# Information shown

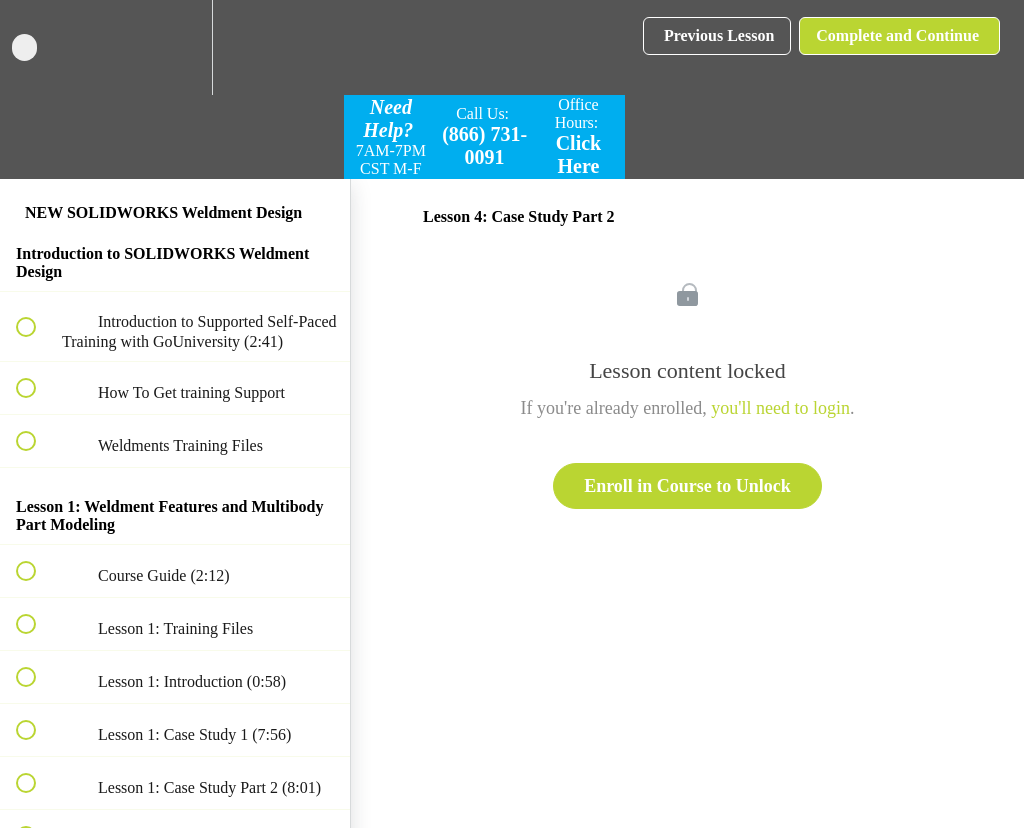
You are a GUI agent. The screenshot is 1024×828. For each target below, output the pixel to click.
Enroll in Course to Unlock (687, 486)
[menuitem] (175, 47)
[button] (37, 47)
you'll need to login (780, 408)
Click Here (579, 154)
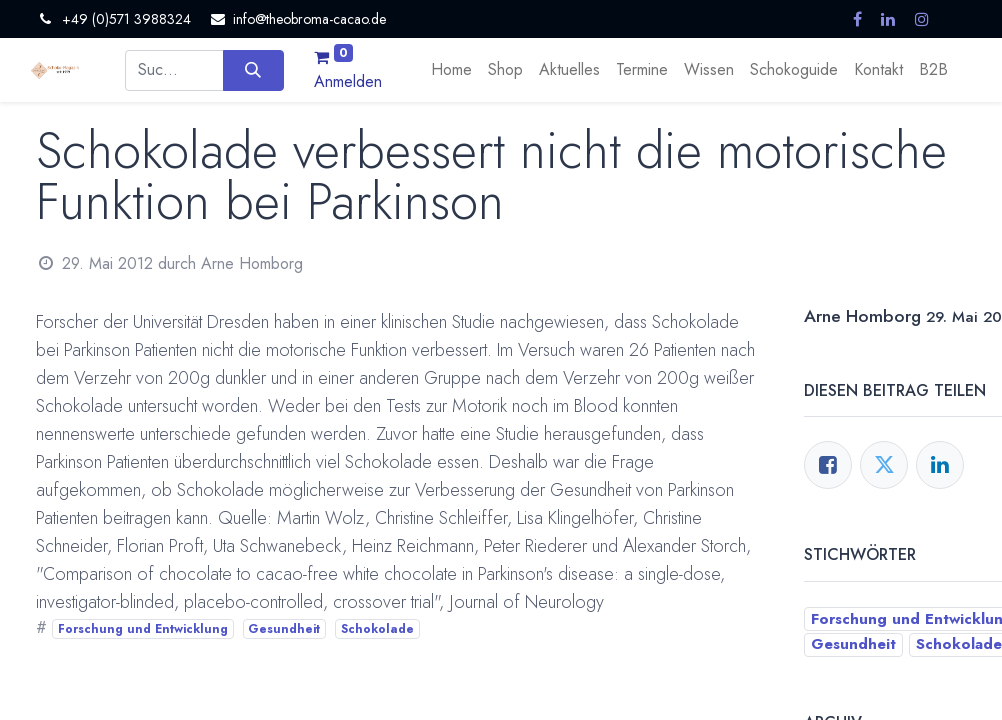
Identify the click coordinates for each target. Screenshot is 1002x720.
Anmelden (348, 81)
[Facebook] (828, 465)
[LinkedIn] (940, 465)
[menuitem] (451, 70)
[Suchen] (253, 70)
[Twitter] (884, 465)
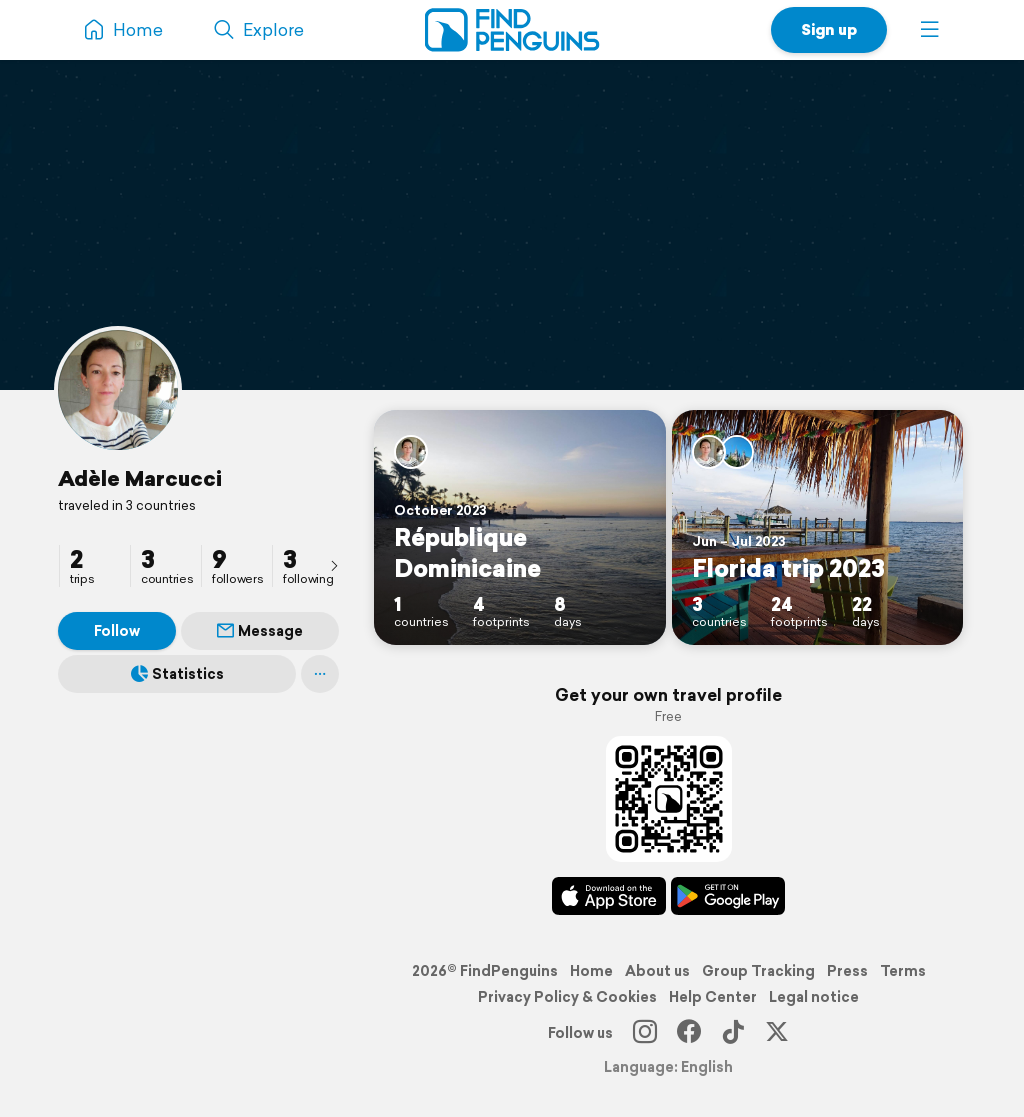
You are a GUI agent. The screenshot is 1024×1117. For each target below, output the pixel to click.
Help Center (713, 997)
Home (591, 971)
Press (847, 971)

* * *

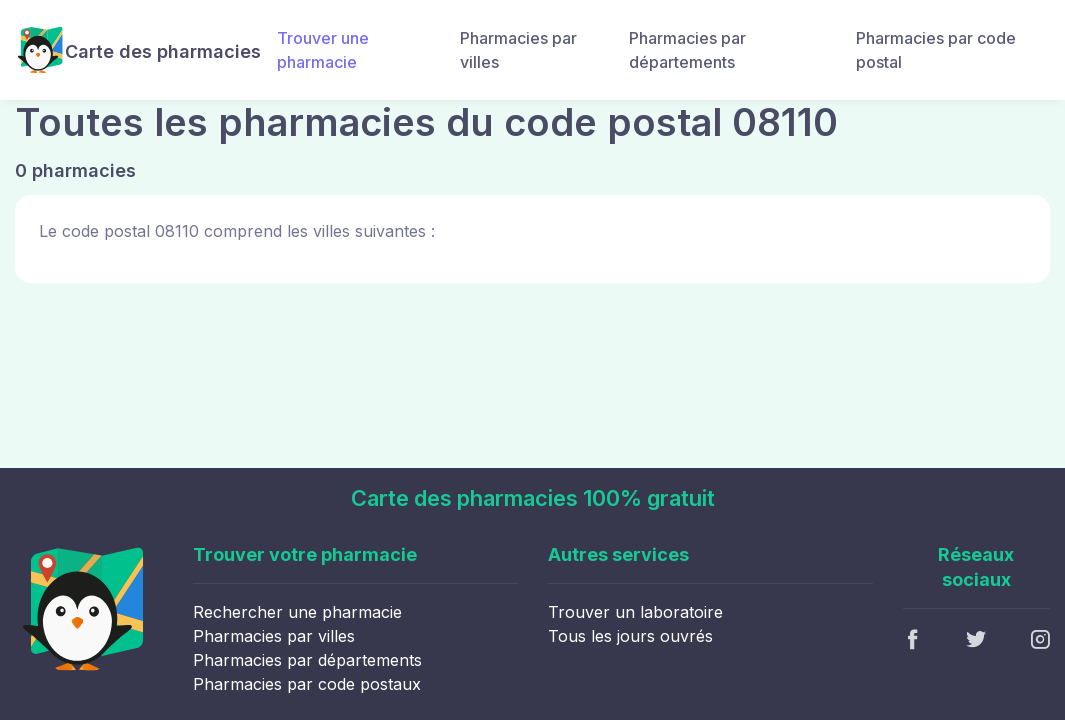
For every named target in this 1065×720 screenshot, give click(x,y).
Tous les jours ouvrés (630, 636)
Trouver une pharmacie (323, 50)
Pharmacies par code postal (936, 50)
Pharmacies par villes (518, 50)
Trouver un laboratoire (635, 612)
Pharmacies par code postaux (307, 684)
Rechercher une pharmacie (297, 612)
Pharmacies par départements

--

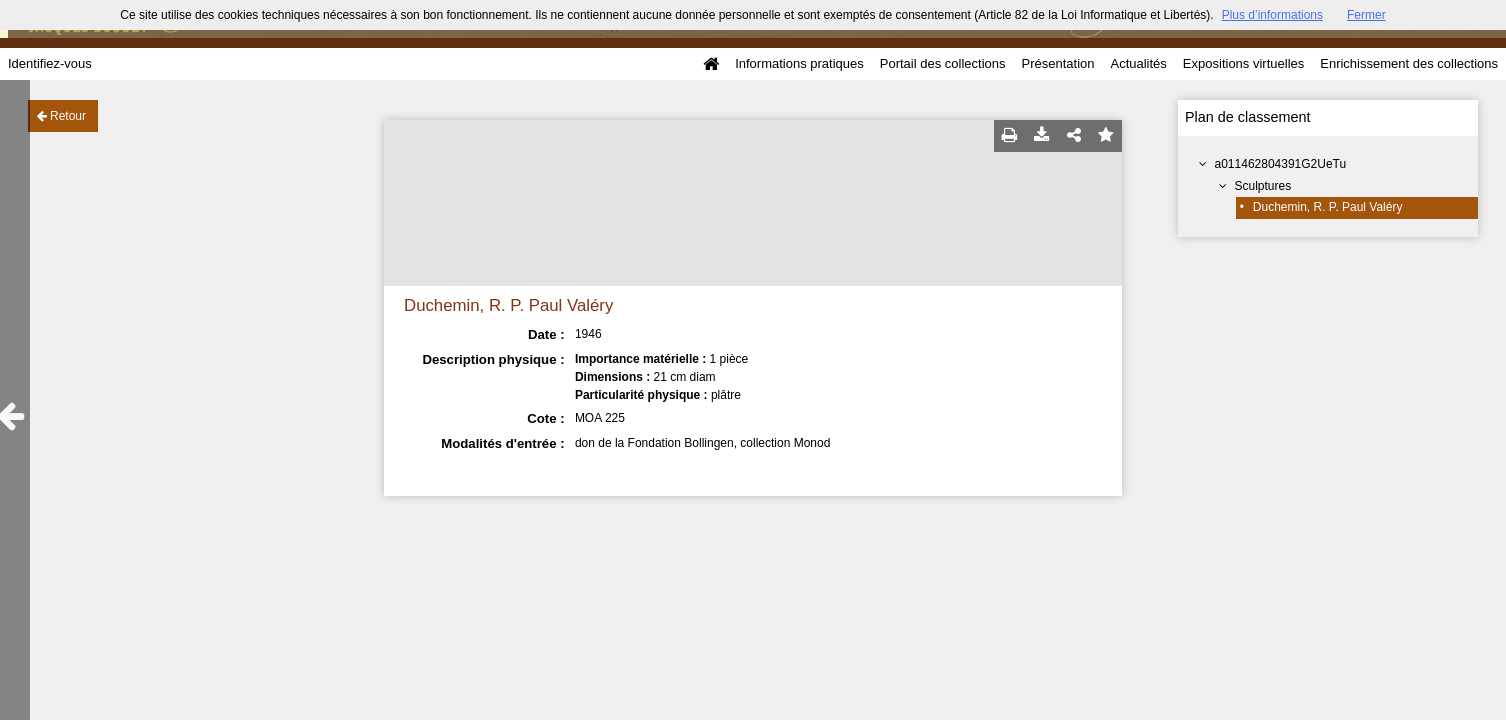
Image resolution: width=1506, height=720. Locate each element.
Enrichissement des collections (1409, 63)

# Do this
Return every line from the one containing "You are a GUI agent. The screenshot is 1024×828." down to the one containing "Click Here (579, 154)", both included, repeating them exactly.

# Task response
You are a GUI agent. The screenshot is 1024×828. For each target below, output the pixel to click.
Enroll in Course to Unlock (687, 486)
[menuitem] (175, 47)
[button] (37, 47)
you'll need to login (780, 408)
Click Here (579, 154)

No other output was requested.